Adult female Gongy. Seems to have lost the grip in her four rear legs. She hangs mostly from the tips of her front legs. She started laying little clumps of foam and eggs as well. I had this same issue with two orchid females awhile back. She is being kept in a net cage and misted twice a day due to the high temps. Maybe I am keeping her too hot? The area is in the high 80's but the net cages are under a lamp making it over 100 easily. There are three males in the cage right next to her and they are all fine. LIke I said, had very similar issue with two female orchids. Both of those never laid a normal ooth and eventually died.


----------



## ismart (Apr 8, 2010)

I would think it may have to do with the heat. Seems like there tarsi is drying up and breaking off. Just a guess though.


----------



## fatal_mantis (Apr 8, 2010)

One of my male gongy's is having the same problem with his feet.
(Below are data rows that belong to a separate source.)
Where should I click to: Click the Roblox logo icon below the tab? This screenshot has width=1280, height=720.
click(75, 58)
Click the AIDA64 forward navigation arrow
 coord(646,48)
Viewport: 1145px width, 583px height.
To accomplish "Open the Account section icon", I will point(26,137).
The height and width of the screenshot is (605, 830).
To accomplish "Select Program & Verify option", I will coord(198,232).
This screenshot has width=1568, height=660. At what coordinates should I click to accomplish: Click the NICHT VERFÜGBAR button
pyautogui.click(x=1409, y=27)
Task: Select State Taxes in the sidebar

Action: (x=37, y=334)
They just stopped working a few days after he molted to adult. now he just hangs out at the bottom of the cage trying to climb up every now and then. The other two males in the same cage are all fine though.


----------



## sbugir (Apr 8, 2010)

Yeah, same here man. Except mine hasn't laid eggs yet, nonetheless the tarsi are broken, however it's only her front raptorial arms...

Quick question,

Did you mate yours yet? I don't want to detract from the topic, but mine aren't interested in each other.


----------



## plant (Apr 8, 2010)

Maybe it's old age? Mantids can lose the tips of their feet when they 're old and if it's laying many ootheca the last ones may come out deformed.


----------



## JoeCapricorn (Apr 8, 2010)

That doesn't explain this occurring just a few days after molting to adulthood though... Hmmm


----------



## sufistic (Apr 9, 2010)

How's the humidity Rick? I'm getting rather high temps here too 86-90 F and my Gongys are doing fine. The humidity here is also always high which I think probably balances everything out.


----------



## Rick (Apr 9, 2010)

She has been adult for a few weeks. SHe acted fine up until the last four days or so. She was mated right before acting weird. She got restless which can be normal near ooth time. She laid a tiny deformed ooth so far. I can move my sensor to look at the humidity. I turned the lamp overhead off due to the temps in the rest of the area being in the 80's already. Two layers of paper towels and I mist twice a day. Her diet is bluebottle flies that are fed honey. Thanks for the replies.


----------



## revmdn (Apr 9, 2010)

I'm having issues withe my females wings don't pump when they molt. My males fall and die when molting to adult  . I only have one male left.


----------



## yen_saw (Apr 9, 2010)

Sorry to hear that Martin  

Rick, i think the temperature is too high as well. Keep it around 85F or have some leaves as shade in the cage. She should lay a normal shape ooth.

I had a female laying weird ooth about a month ago.... :blink:


----------



## Rick (Apr 10, 2010)

Ok you get the award for craziest ooth Yen.

She did lay an ooth. It looks fairly normal. I will get a pic of it for you guys so you can see if you think it will hatch. I turned off the overhead light. That setup worked well during the winter but with the warmer temps outside that lamp isn't needed to keep things in the 80's.

Here is the ooth:


----------



## Rick (Apr 19, 2010)

Mantis appears to be normal since reducing the temperatures. When she started laying her second ooth she stopped halfway but resumed later. It necks down in the middle before continuing. I am not sure if either will hatch though they are fertile.


----------